The fact that a person who committed an act which constitutes a crime under international law acted as Head of State or responsible Government official does not relieve him from responsibility under international law.
The fact that a person acted pursuant to order of his Government or of a superior does not relieve him from responsibility under international law, provided a moral choice was in fact possible to him.
Any person charged with a crime under international law has the right to a fair trial on the facts and law.
The crimes hereinafter set out are punishable as crimes under international law:
(a) Crimes against peace:
(i) Planning, preparation, initiation or waging of a war of aggression or a war in violation of international treaties, agreements or assurances;
(ii) Participation in a common plan or conspiracy for the accomplishment of any of the acts mentioned under (i).
(b) War crimes:
Violations of the laws or customs of war include, but are not limited to, murder, ill-treatment or deportation to slave-labour or for any other purpose of civilian population of or in occupied territory, murder or ill-treatment of prisoners of war, of persons on the seas, killing of hostages, plunder of public or private property, wanton destruction of cities, towns, or villages, or devastation not justified by military necessity.

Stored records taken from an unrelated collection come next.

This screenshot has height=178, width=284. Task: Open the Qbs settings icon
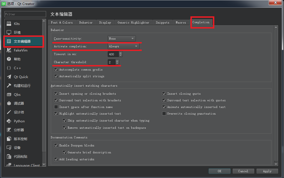pyautogui.click(x=9, y=94)
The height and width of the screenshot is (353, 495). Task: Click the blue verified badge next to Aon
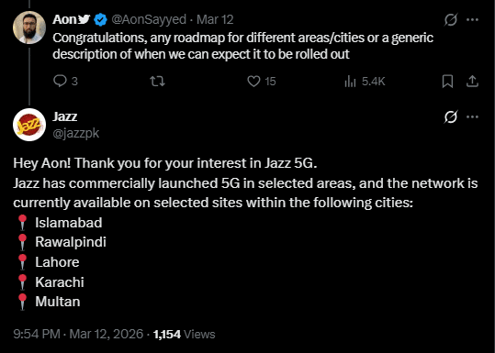coord(100,20)
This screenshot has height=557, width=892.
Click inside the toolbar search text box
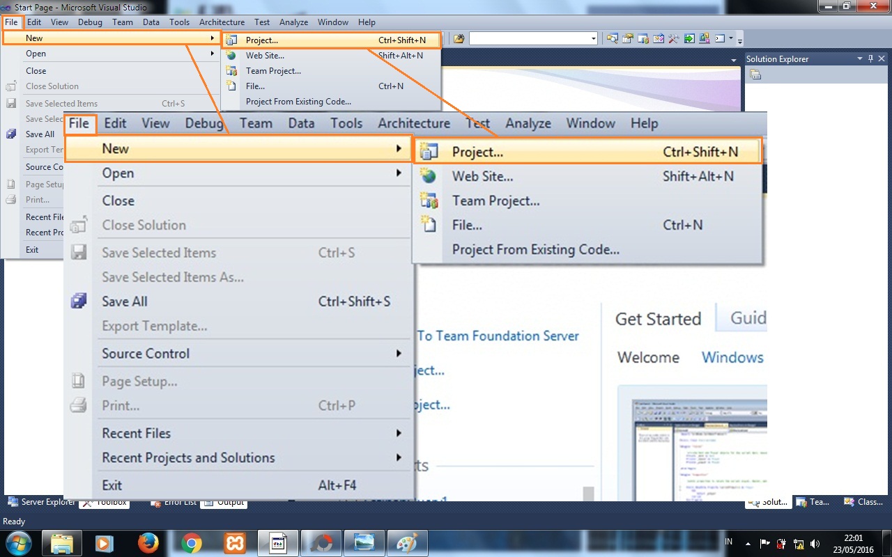(x=530, y=38)
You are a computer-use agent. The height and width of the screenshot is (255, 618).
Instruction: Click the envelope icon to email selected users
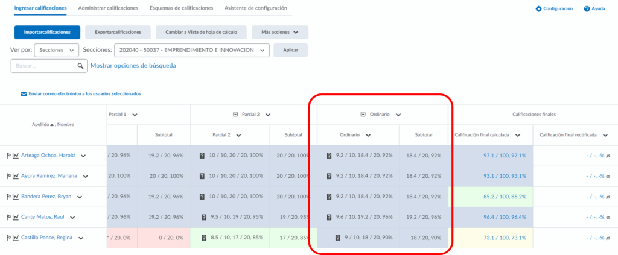[x=24, y=94]
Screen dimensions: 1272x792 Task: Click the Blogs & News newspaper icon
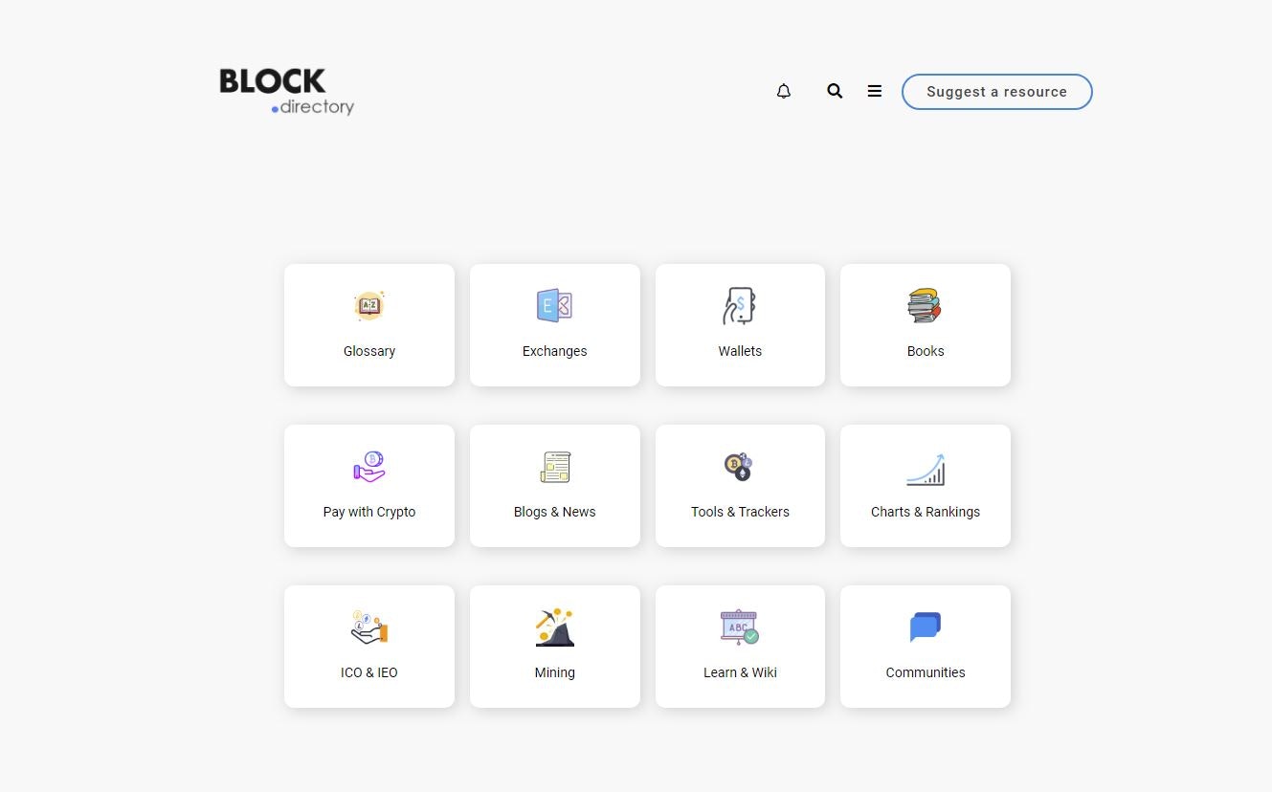tap(555, 466)
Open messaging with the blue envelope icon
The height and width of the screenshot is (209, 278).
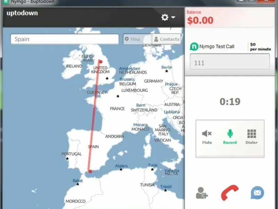[257, 193]
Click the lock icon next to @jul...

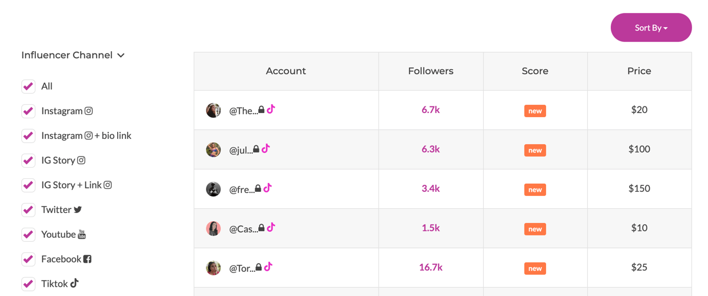tap(256, 149)
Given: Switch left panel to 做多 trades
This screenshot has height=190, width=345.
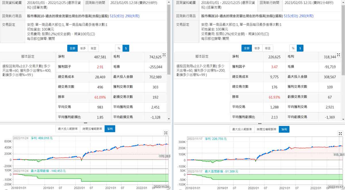Looking at the screenshot, I should 83,48.
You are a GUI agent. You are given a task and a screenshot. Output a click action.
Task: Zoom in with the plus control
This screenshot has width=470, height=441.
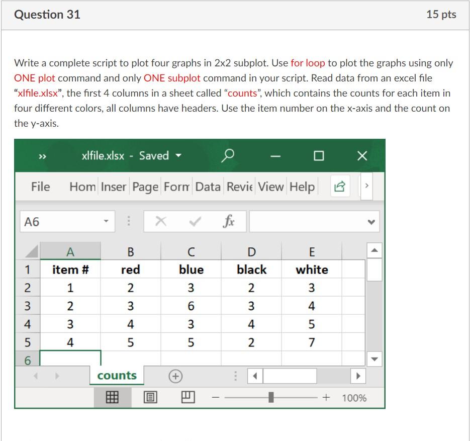point(326,397)
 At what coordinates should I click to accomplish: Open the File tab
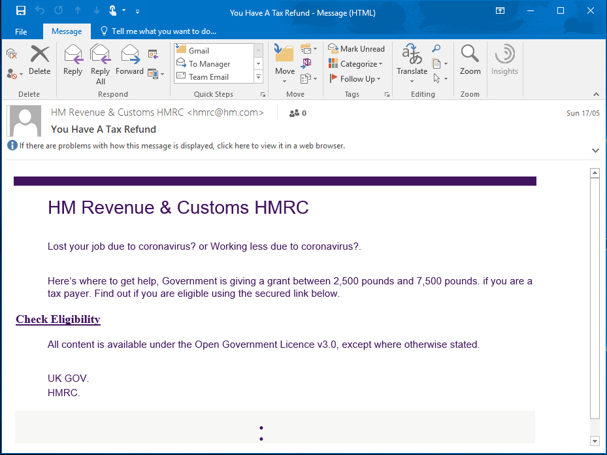click(x=21, y=31)
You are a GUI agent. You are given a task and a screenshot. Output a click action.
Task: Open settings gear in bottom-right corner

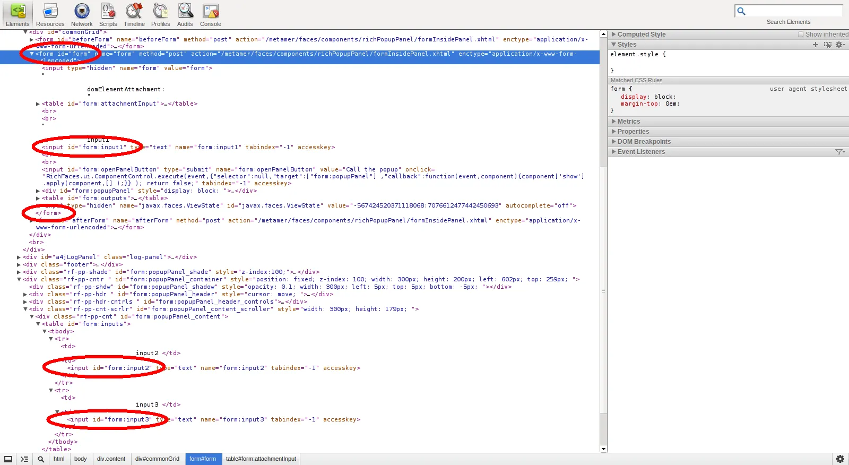coord(840,459)
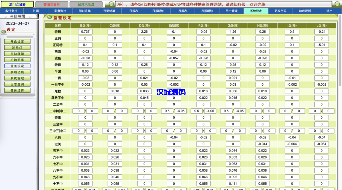
Task: Go to 开奖结算 in the navigation bar
Action: (x=109, y=11)
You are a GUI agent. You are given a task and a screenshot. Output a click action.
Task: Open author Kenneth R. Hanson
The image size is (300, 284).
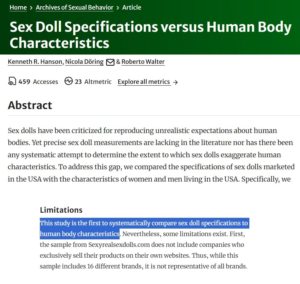(x=35, y=62)
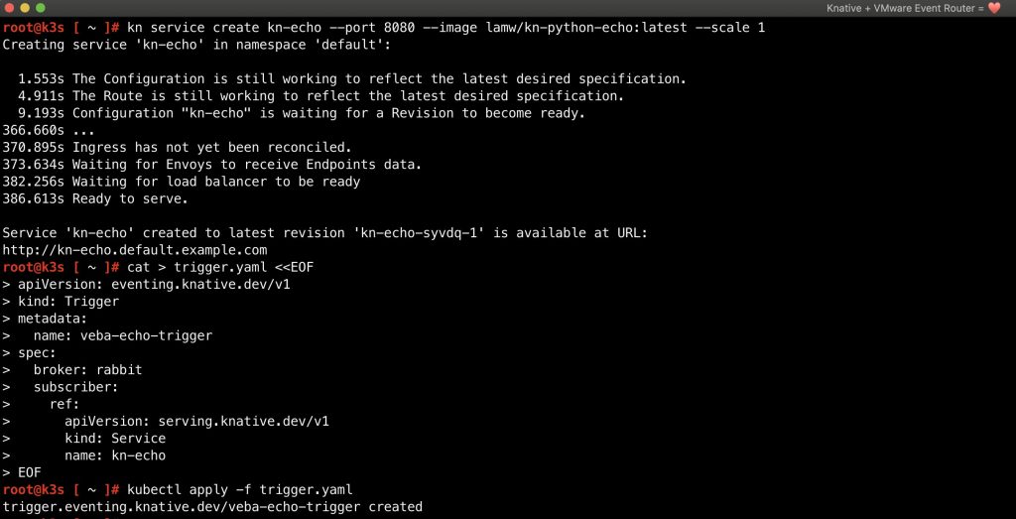Close the terminal window with red button
1016x519 pixels.
point(10,8)
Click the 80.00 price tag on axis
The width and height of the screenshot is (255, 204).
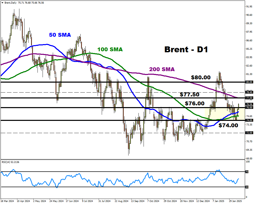coord(249,82)

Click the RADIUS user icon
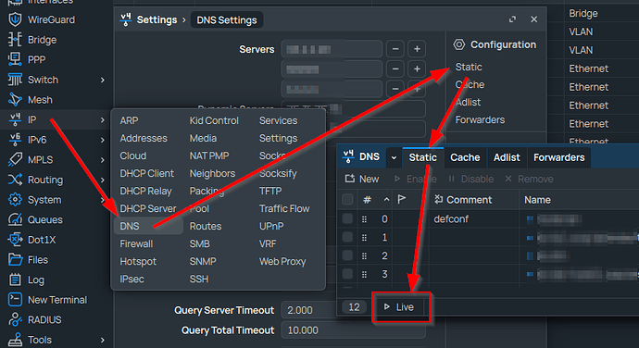[x=15, y=319]
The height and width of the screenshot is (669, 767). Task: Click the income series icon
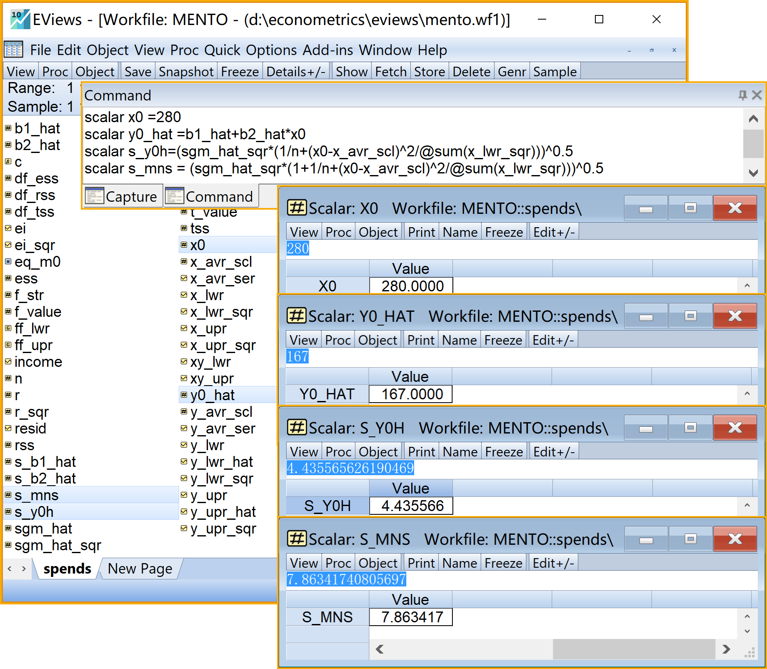pos(8,362)
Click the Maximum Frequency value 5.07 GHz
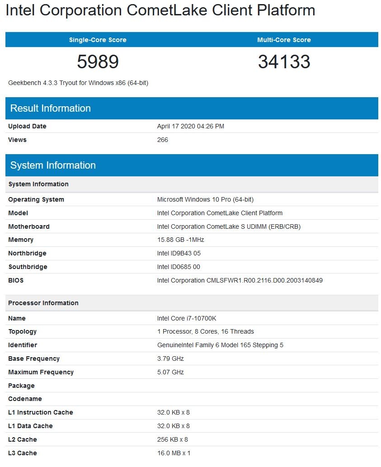Viewport: 381px width, 467px height. pos(170,372)
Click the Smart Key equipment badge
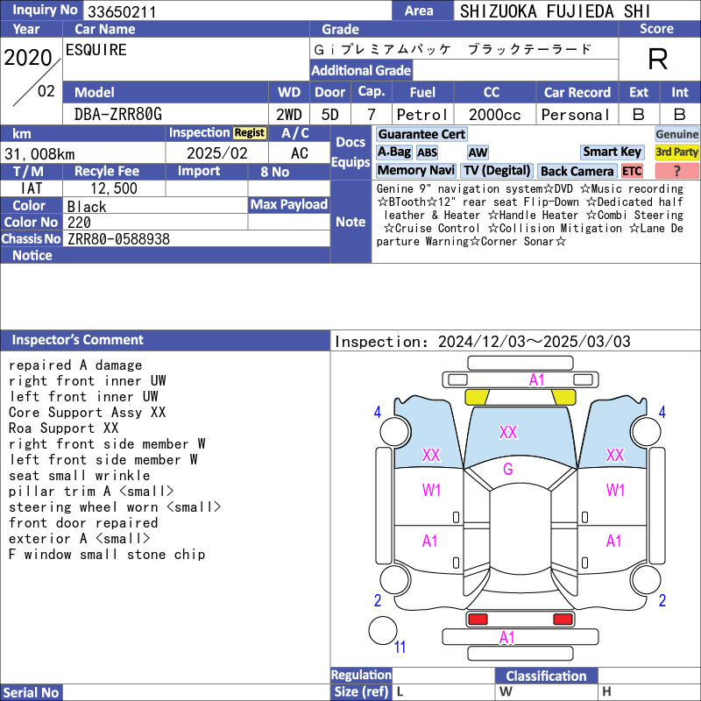Image resolution: width=701 pixels, height=701 pixels. coord(612,152)
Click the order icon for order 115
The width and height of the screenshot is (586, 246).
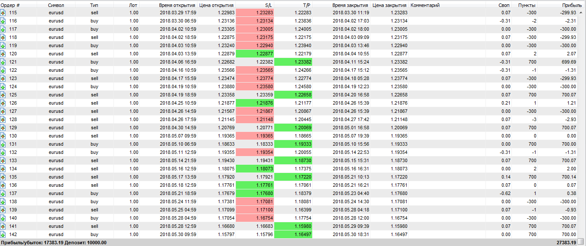click(x=3, y=13)
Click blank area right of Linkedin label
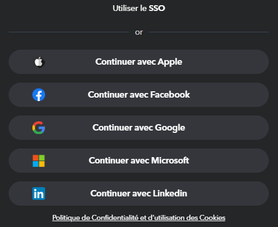The height and width of the screenshot is (227, 278). click(x=228, y=193)
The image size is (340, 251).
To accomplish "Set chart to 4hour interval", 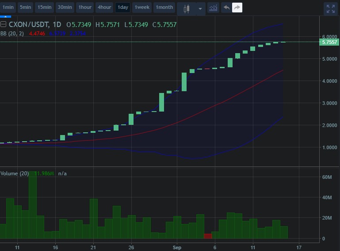I will tap(104, 8).
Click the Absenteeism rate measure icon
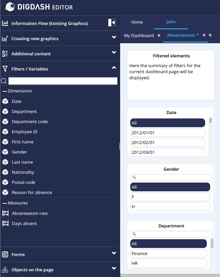The height and width of the screenshot is (277, 220). pos(5,213)
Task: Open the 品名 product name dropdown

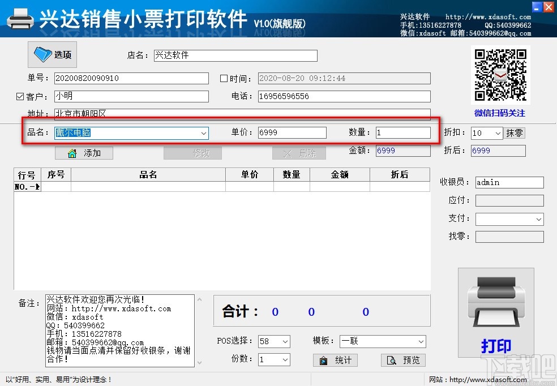Action: click(204, 132)
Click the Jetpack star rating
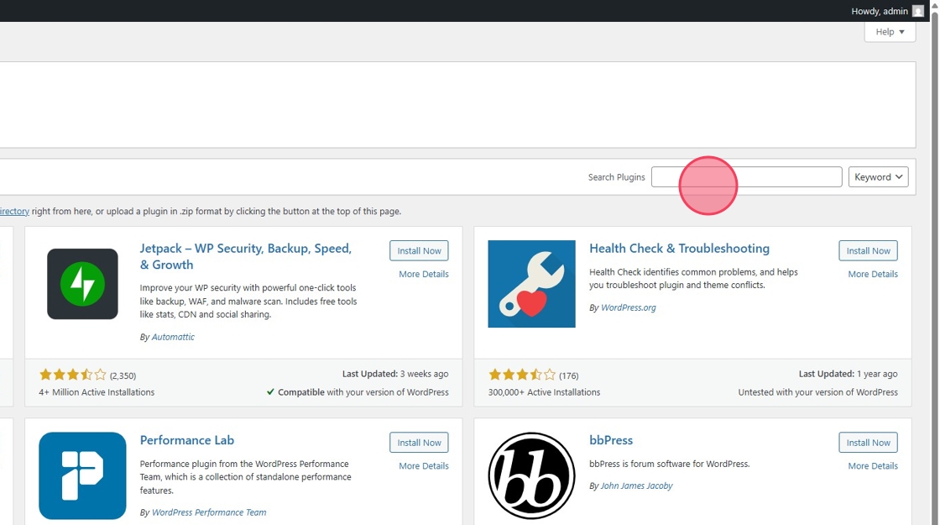This screenshot has height=525, width=940. click(73, 375)
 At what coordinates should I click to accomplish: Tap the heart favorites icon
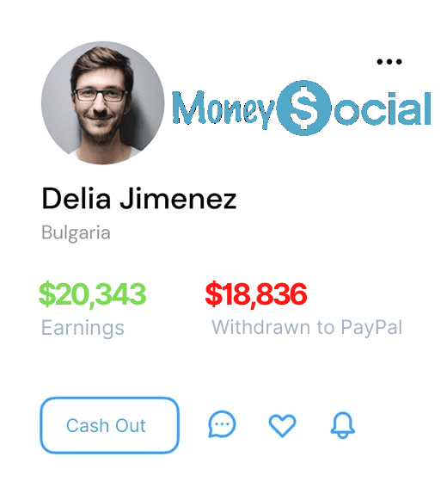282,425

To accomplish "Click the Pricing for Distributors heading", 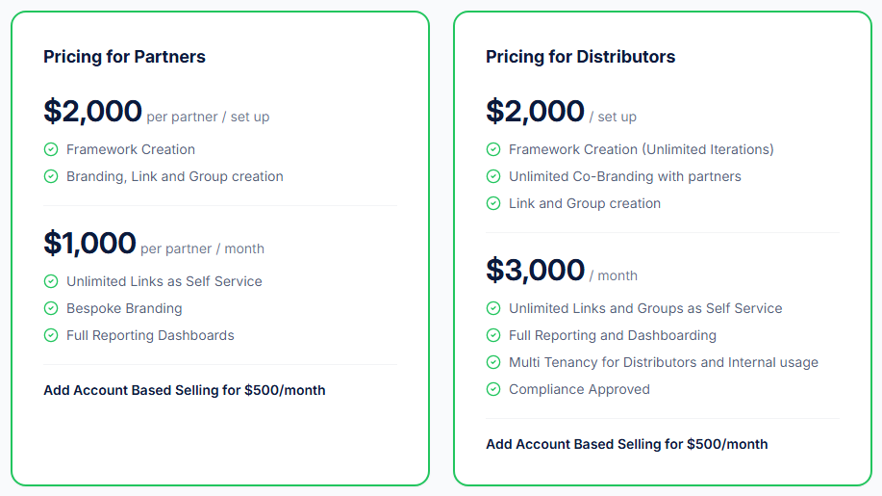I will 580,57.
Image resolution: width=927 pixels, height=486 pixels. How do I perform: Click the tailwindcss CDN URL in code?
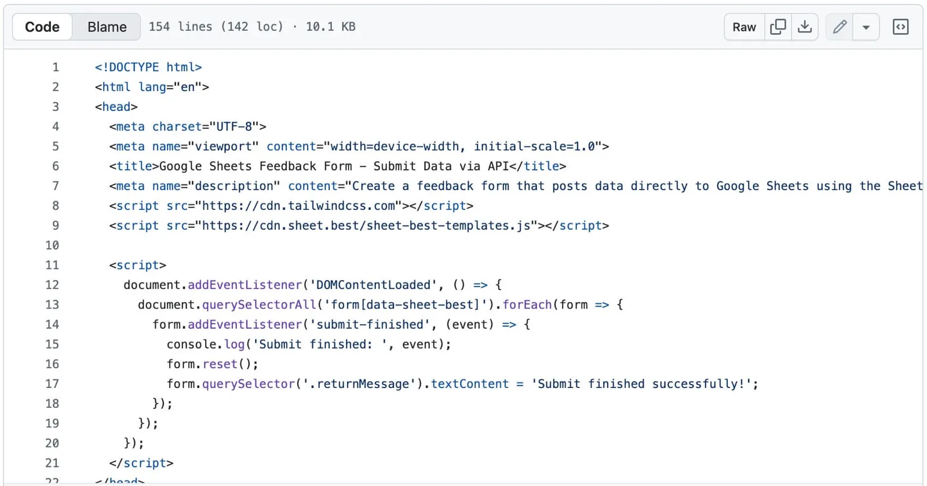click(x=298, y=206)
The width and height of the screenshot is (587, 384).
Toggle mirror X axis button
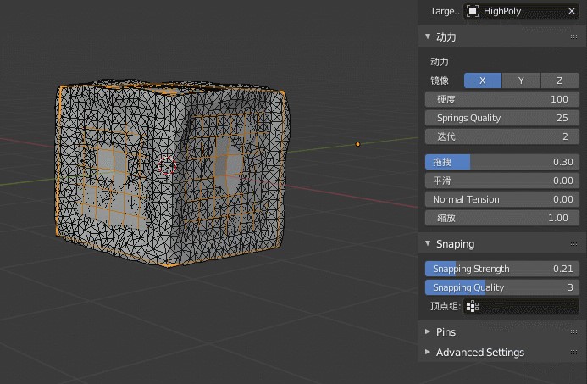483,81
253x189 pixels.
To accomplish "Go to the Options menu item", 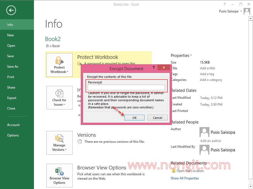I will (13, 135).
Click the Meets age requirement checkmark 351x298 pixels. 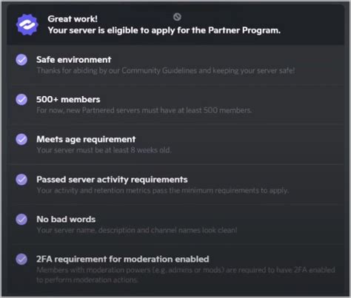(x=21, y=140)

(c) Crimes against humanity:
Murder, extermination, enslavement, deportation and other inhuman acts done against any civilian population, or persecutions on political, racial or religious grounds, when such acts are done or such persecutions are carried on in execution of or in connexion with any crime against peace or any war crime.
Complicity in the commission of a crime against peace, a war crime, or a crime against humanity as set forth in Principle VI is a crime under international law.